En un mundo que avanza a pasos lentos hacia la sostenibilidad, el impacto ambiental de la industria militar sigue siendo un tema invisible pero crítico. Mientras los conflictos armados devastan Sudán, Ucrania y Gaza, entre otros territorios, sus consecuencias van más allá de la destrucción humana: los ecosistemas colapsan, las tierras pierden su fertilidad y el tejido social se desmorona, dejando cicatrices que tardan décadas en sanar.
Aunque los esfuerzos globales por reducir la huella ambiental proliferan —desde la reforestación en el Sahel hasta la restauración de manglares en Pakistán—, la industria militar sigue operando en las sombras. Protegida por el secretismo estratégico, está exenta de reportar sus emisiones bajo acuerdos internacionales como la Convención Marco de las Naciones Unidas sobre el Cambio Climático. Esta exclusión no solo impide el monitoreo, sino que también perpetúa una impunidad climática alarmante.
Investigaciones recientes arrojan cifras inquietantes. Según el Conflict and Environment Observatory, el sector militar es responsable del 5.5 % de las emisiones globales de gases de efecto invernadero. En Estados Unidos, la industria militar ha generado más del 31 % de las emisiones históricas del país, según el Transnational Institute. Estos números son especialmente reveladores si consideramos que la inversión global en armas triplica lo destinado a mitigar la crisis climática, a pesar de que el cambio climático mata veinte veces más personas que los conflictos armados.
Más allá de las emisiones, el impacto de esta industria afecta profundamente los pilares del desarrollo sostenible: daña irreversiblemente ecosistemas, desestabiliza economías locales y deja secuelas físicas y psicológicas en las comunidades afectadas. Las bases militares, en lugar de aportar desarrollo, a menudo incrementan desigualdades y tensiones sociales, según estudios de Rasa Samaliukiene.
El problema no es solo de escala, sino de prioridades. Mientras países, empresas e instituciones invierten en tecnologías bélicas, los esfuerzos por combatir el cambio climático quedan relegados. ¿Cómo justificar que las emisiones de la industria militar estén fuera del escrutinio global, mientras otros sectores hacen esfuerzos para reducirlas?

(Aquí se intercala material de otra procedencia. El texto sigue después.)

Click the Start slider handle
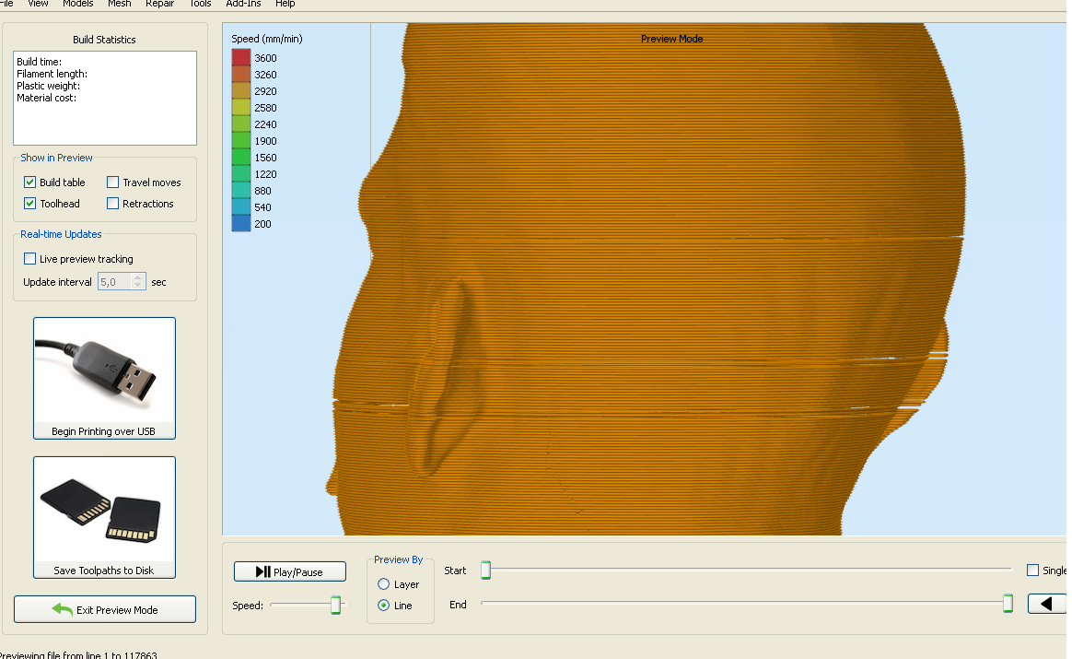The image size is (1072, 659). (485, 571)
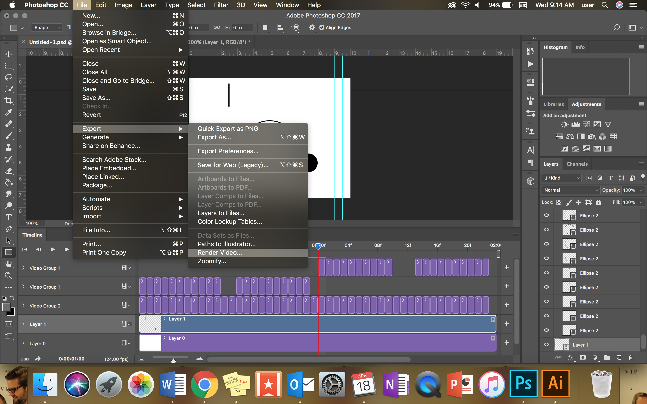Viewport: 647px width, 404px height.
Task: Open the Normal blending mode dropdown
Action: [570, 190]
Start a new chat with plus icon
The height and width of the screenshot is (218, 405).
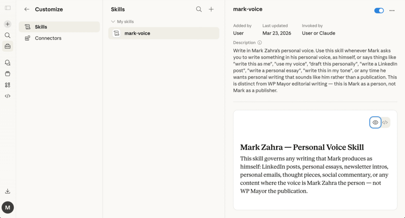pyautogui.click(x=8, y=24)
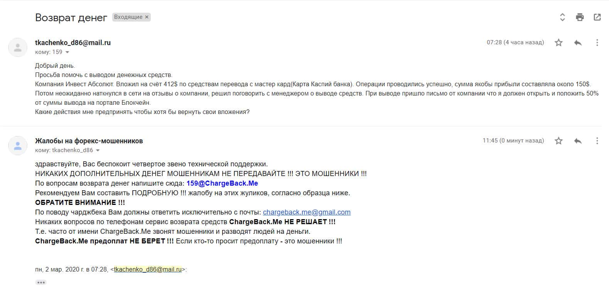Expand or collapse all messages
The image size is (609, 290).
pyautogui.click(x=562, y=17)
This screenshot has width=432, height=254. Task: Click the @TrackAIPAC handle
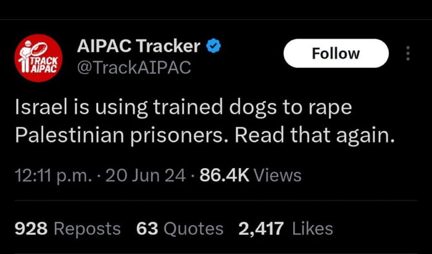click(133, 67)
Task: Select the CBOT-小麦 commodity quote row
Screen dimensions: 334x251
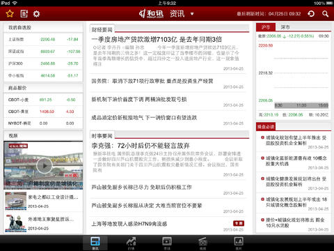Action: pos(43,100)
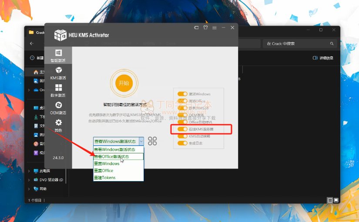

En este contexto, Denise García, experta en desarme y profesora de la Universidad Northeastern, plantea una pregunta crucial: ¿podemos avanzar hacia un desarrollo sostenible mientras mantenemos a la industria militar fuera de la contabilidad ambiental?
Si aspiramos a un futuro más pacífico y sostenible, es imperativo que la industria militar deje de operar en las sombras. La rendición de cuentas debe ser el primer paso, exigiendo que este sector reporte sus emisiones y adopte políticas para reducir su impacto ambiental. Al mismo tiempo, la comunidad internacional debe redirigir recursos hacia iniciativas que mitiguen el cambio climático y promuevan la paz.
El desarme y la adaptación climática no son objetivos excluyentes, sino complementarios. Mientras detener las guerras parece una meta lejana, avanzar hacia la transparencia ambiental de la industria militar es una tarea inmediata y necesaria. La sostenibilidad global no puede construirse sobre cimientos de destrucción; es hora de enfrentar el impacto ambiental de la guerra como una prioridad para el presente y el futuro.